- **掲載本文**:
※

慶應通信! r.saitoの研究室

慶應義塾大学通信教育課程のブログです。皆さんの卒業を応援します。

教科教育法英語1(1)

 英語は、音声から勉強を始めるといいらしいですね。勝間和代さんという有名な方が、そうおっしゃってました。日本語は視覚的、英語は聴覚的な言語である、と。

「音声学的教授法を唱えた学者を列挙し、箇条書きにまとめるとともに、パーマー、クラッシェン、リトルウッドの教授法を論述しなさい」

はじめに
このレポートは音声学的教授法について論じることを目的としたものである。そのために、まず第1章では音声学的教育法を唱えた学者5人を列挙し、彼らの理論を箇条書きにまとめる。続いて第2章ではパーマー(Harold E. Palmer)、クラッシェン(Stephen T. Krashen)、リトルウッド(W. Littlewood)の教授法について概述したい。

第1章 音声学的教授法
1.ヴィルヘルム・フィーエトル(Wilhelm Vietor)
・自国語でものを考えず、そして翻訳を頼らない
・発音・連語・構文の模倣する
・語彙は脈絡のある文からなるテキストを使用し、会話によって習得する

2.ポール・パシー(Paul Passy)
・音声学的教授法を行うに伴い、生理学的図解を用いる
・発音を重視し、生きた言語として外国語を教授する

3.オットー・イェスペルセン(Otto Jespersen)

※

- **掲載データ**:
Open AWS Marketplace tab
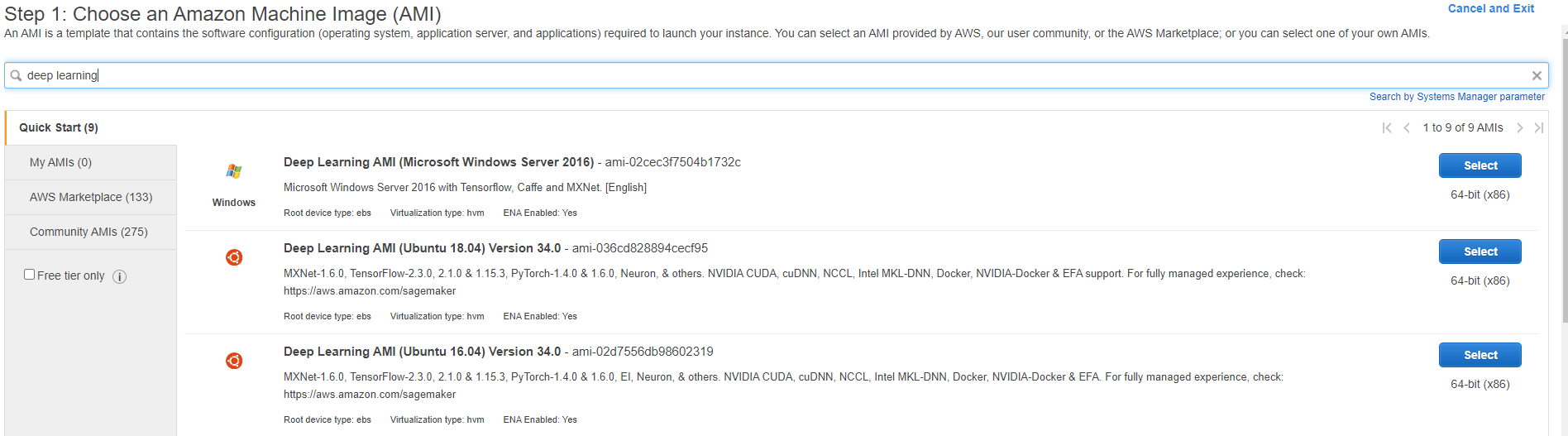 (91, 197)

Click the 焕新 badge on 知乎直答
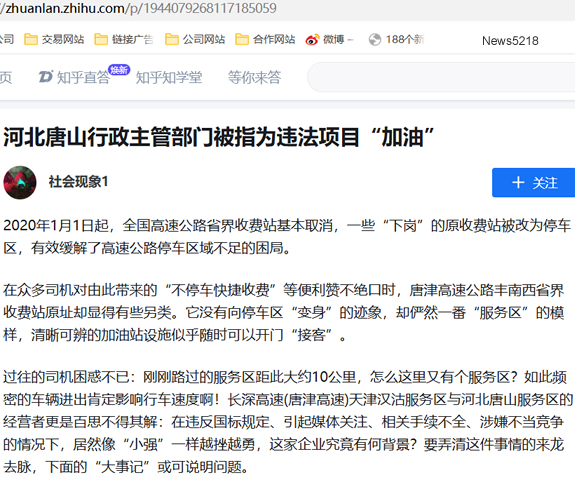tap(119, 69)
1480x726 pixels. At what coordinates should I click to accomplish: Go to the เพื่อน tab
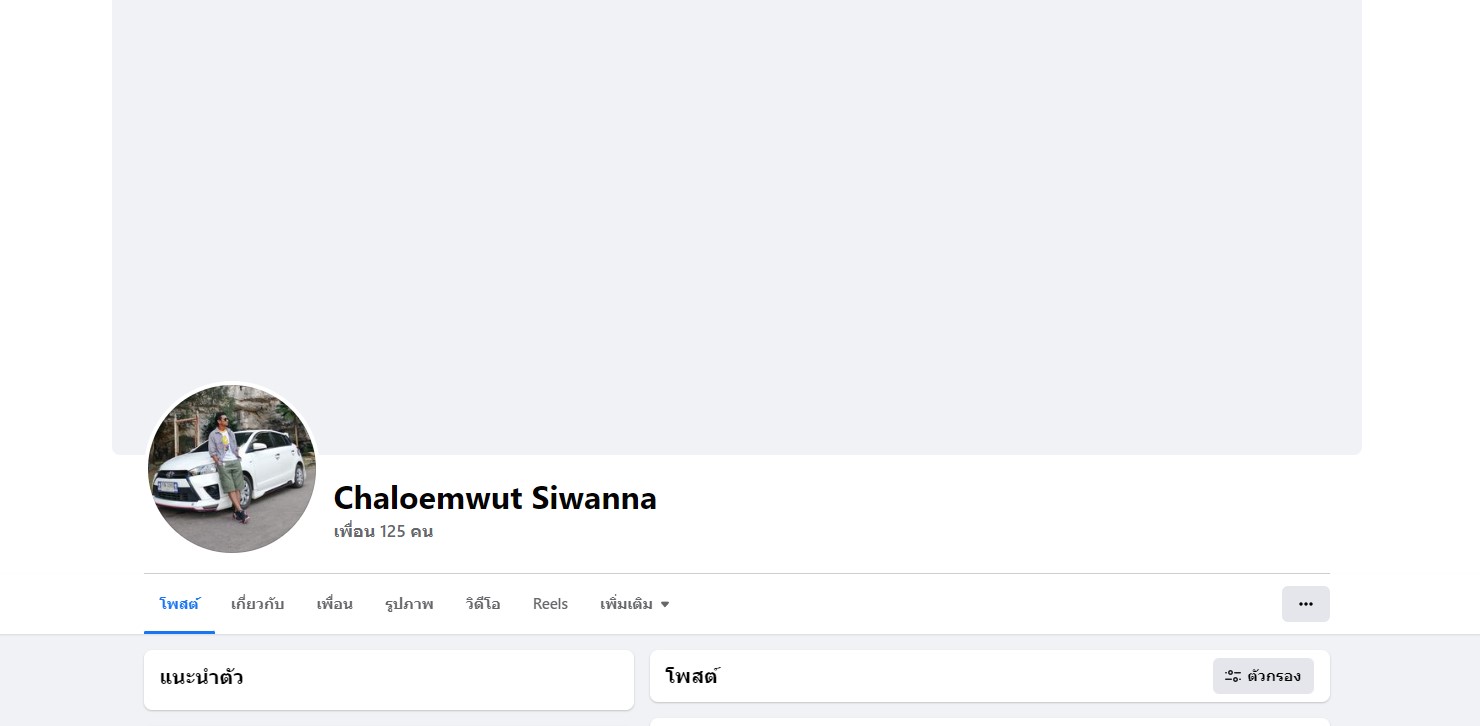(334, 604)
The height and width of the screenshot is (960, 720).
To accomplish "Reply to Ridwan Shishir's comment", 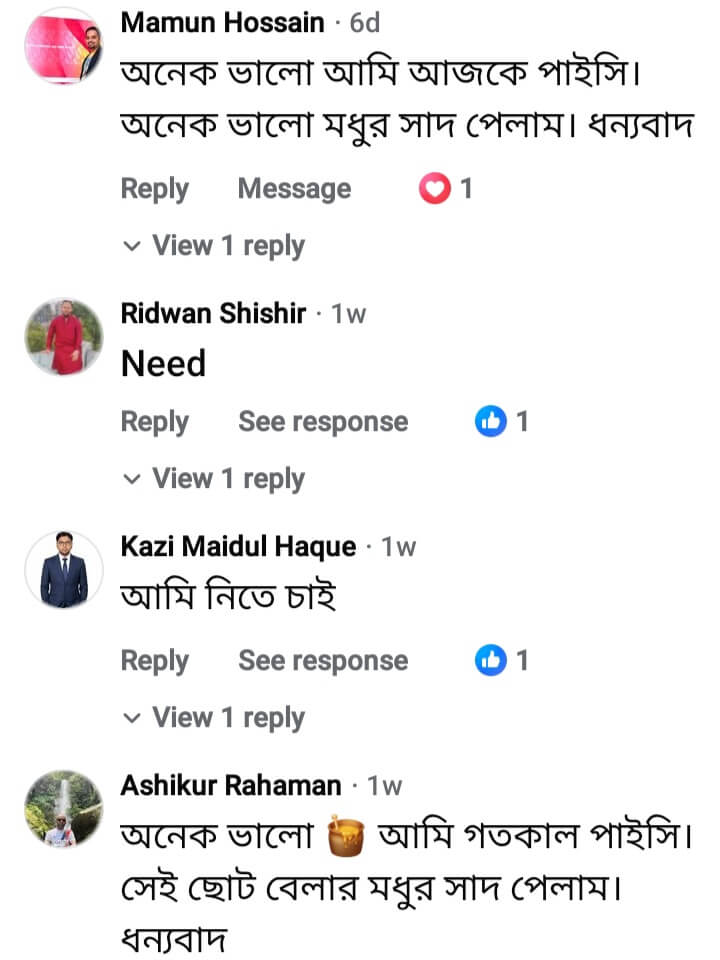I will [x=154, y=423].
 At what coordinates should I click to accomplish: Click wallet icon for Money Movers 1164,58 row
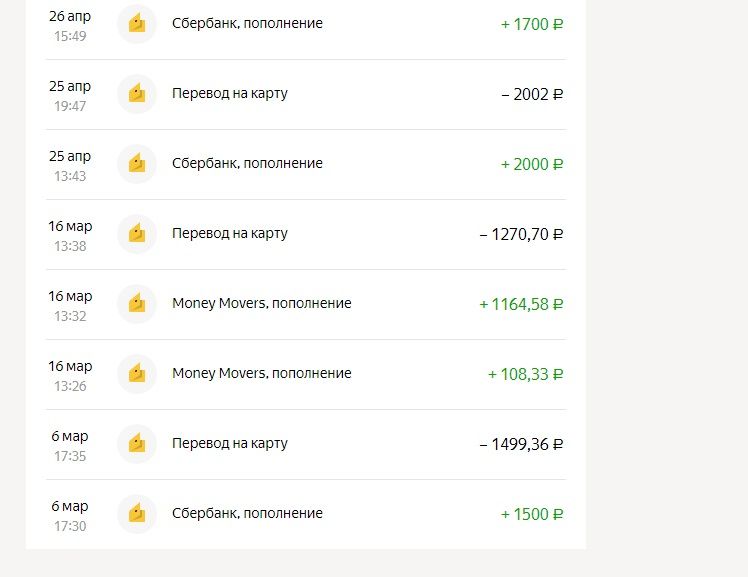pyautogui.click(x=137, y=304)
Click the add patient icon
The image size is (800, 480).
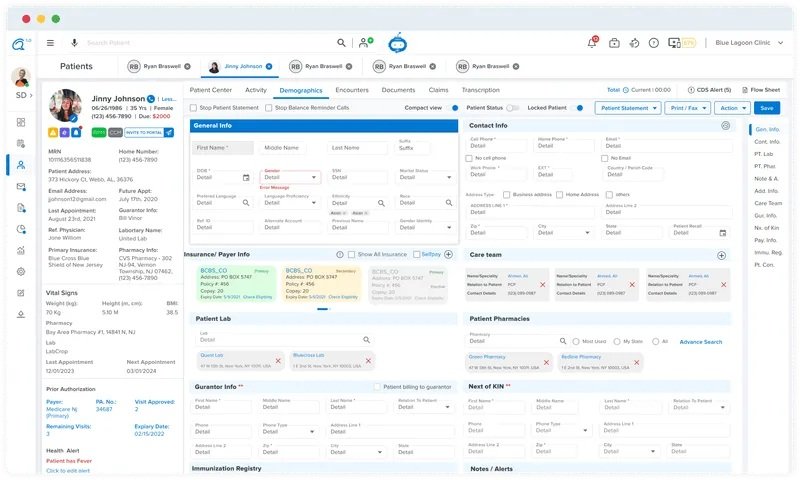pyautogui.click(x=366, y=43)
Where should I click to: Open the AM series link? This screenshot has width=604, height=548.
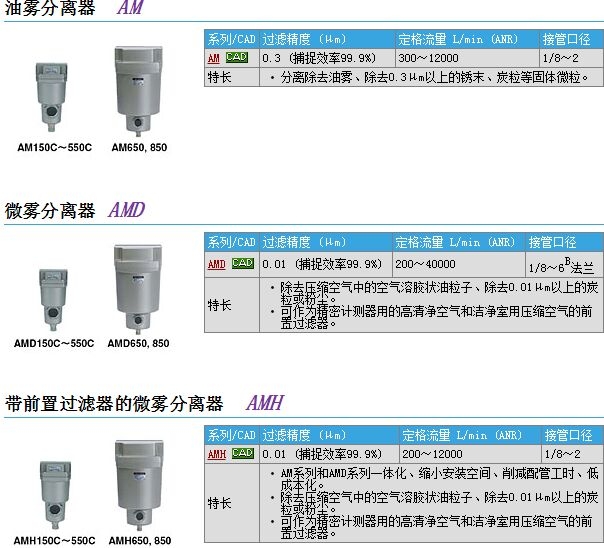tap(213, 58)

※

- **小問**: 本文のうち「英語は、音声から勉強を始める」から「2.ポール・パシー(Paul Passy)」までの部分を、一字も変えずに引用すること。 ここに示したデータは、本文の内容とは関係がない。

- **正答**:
英語は、音声から勉強を始めるといいらしいですね。勝間和代さんという有名な方が、そうおっしゃってました。日本語は視覚的、英語は聴覚的な言語である、と。

「音声学的教授法を唱えた学者を列挙し、箇条書きにまとめるとともに、パーマー、クラッシェン、リトルウッドの教授法を論述しなさい」

はじめに
このレポートは音声学的教授法について論じることを目的としたものである。そのために、まず第1章では音声学的教育法を唱えた学者5人を列挙し、彼らの理論を箇条書きにまとめる。続いて第2章ではパーマー(Harold E. Palmer)、クラッシェン(Stephen T. Krashen)、リトルウッド(W. Littlewood)の教授法について概述したい。

第1章 音声学的教授法
1.ヴィルヘルム・フィーエトル(Wilhelm Vietor)
・自国語でものを考えず、そして翻訳を頼らない
・発音・連語・構文の模倣する
・語彙は脈絡のある文からなるテキストを使用し、会話によって習得する

2.ポール・パシー(Paul Passy)